[A run of lines]
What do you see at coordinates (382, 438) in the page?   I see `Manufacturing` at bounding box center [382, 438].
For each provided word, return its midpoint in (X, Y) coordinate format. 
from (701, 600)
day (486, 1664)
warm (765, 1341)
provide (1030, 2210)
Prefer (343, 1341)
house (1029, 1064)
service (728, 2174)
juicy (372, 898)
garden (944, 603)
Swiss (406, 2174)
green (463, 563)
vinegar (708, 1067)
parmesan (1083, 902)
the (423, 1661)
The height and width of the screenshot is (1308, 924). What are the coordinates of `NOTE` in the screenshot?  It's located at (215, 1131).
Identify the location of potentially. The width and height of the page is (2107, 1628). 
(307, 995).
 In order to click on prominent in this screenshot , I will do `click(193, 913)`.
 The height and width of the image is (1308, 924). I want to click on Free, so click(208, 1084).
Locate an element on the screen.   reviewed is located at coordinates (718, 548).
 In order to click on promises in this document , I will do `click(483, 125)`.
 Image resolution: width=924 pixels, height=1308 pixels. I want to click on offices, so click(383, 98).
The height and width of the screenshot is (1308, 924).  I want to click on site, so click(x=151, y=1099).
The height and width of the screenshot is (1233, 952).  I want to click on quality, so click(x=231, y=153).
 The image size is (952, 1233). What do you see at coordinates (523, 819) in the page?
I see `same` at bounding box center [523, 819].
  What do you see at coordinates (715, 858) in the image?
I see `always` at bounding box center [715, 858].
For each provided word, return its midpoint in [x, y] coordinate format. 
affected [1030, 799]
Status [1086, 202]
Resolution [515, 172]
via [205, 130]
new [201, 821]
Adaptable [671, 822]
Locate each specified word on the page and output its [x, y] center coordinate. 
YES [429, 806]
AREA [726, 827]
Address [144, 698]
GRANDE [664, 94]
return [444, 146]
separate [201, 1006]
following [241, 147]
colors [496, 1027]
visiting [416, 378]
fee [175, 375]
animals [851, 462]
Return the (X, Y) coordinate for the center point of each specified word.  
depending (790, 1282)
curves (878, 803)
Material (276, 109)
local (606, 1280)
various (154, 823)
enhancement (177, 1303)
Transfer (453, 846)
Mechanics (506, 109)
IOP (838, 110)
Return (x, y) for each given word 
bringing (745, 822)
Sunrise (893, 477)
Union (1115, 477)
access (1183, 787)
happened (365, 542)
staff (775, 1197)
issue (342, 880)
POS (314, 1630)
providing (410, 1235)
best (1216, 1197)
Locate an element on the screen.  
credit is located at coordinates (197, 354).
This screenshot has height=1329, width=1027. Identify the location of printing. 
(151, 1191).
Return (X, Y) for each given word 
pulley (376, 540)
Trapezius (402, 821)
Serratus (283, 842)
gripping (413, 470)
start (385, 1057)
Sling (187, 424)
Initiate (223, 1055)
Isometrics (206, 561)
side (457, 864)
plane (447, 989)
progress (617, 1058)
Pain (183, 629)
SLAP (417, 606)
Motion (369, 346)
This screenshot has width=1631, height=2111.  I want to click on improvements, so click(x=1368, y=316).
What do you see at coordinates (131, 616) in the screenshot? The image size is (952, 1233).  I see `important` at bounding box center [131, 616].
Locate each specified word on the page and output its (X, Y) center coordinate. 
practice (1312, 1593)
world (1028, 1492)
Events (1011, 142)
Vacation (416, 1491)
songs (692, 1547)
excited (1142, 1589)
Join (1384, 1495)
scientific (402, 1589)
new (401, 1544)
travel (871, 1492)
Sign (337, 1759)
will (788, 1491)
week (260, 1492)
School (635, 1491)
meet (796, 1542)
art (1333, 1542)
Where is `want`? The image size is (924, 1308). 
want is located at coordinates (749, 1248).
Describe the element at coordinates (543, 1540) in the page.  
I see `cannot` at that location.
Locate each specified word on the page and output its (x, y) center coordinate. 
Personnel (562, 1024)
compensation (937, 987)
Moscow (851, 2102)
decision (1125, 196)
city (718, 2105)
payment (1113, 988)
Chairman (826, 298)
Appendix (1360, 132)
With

(The exercise): Copy out the lines exactly, beginning at the line that contains "For each provided word, return its midpoint in [x, y]" and stopping after the line that contains "best (1216, 1197)".

(Exercise result):
For each provided word, return its midpoint in [x, y] coordinate format. 
affected [1030, 799]
Status [1086, 202]
Resolution [515, 172]
via [205, 130]
new [201, 821]
Adaptable [671, 822]
Locate each specified word on the page and output its [x, y] center coordinate. 
YES [429, 806]
AREA [726, 827]
Address [144, 698]
GRANDE [664, 94]
return [444, 146]
separate [201, 1006]
following [241, 147]
colors [496, 1027]
visiting [416, 378]
fee [175, 375]
animals [851, 462]
Return the (X, Y) coordinate for the center point of each specified word.  
depending (790, 1282)
curves (878, 803)
Material (276, 109)
local (606, 1280)
various (154, 823)
enhancement (177, 1303)
Transfer (453, 846)
Mechanics (506, 109)
IOP (838, 110)
Return (x, y) for each given word 
bringing (745, 822)
Sunrise (893, 477)
Union (1115, 477)
access (1183, 787)
happened (365, 542)
staff (775, 1197)
issue (342, 880)
POS (314, 1630)
providing (410, 1235)
best (1216, 1197)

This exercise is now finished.